DATA EXCERPTS section start

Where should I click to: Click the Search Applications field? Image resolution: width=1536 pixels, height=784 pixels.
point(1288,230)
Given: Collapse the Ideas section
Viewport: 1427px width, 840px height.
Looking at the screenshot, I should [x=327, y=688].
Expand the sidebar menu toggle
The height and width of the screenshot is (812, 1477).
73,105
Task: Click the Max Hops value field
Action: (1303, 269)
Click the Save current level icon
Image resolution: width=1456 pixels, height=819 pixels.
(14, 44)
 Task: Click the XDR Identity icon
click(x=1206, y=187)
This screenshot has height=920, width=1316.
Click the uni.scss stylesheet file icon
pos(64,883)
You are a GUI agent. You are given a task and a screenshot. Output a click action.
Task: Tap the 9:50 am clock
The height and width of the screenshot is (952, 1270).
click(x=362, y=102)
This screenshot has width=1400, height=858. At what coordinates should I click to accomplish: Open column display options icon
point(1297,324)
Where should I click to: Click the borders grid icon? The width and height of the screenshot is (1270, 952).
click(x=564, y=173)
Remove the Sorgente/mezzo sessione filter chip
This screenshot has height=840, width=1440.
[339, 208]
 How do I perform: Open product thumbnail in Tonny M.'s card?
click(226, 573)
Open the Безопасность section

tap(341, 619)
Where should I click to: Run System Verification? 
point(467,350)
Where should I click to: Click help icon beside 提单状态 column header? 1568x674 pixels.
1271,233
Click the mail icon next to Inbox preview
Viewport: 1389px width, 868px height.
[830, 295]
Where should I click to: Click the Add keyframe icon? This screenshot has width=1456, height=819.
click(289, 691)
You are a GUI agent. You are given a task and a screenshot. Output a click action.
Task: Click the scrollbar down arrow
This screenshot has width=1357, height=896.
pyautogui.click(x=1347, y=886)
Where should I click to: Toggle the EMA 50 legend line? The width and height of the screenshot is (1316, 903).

DATA EXCERPTS section end

**TASK PROMPT**. Output each line of the records above exactly, beginning at the first, and stop once the line containing "This screenshot has height=920, width=1316." has been output.

**THE ANSWER**.
Where should I click to: Click the Search Applications field? Image resolution: width=1536 pixels, height=784 pixels.
point(1288,230)
Given: Collapse the Ideas section
Viewport: 1427px width, 840px height.
Looking at the screenshot, I should [x=327, y=688].
Expand the sidebar menu toggle
The height and width of the screenshot is (812, 1477).
73,105
Task: Click the Max Hops value field
Action: (1303, 269)
Click the Save current level icon
Image resolution: width=1456 pixels, height=819 pixels.
(14, 44)
 Task: Click the XDR Identity icon
click(x=1206, y=187)
This screenshot has height=920, width=1316.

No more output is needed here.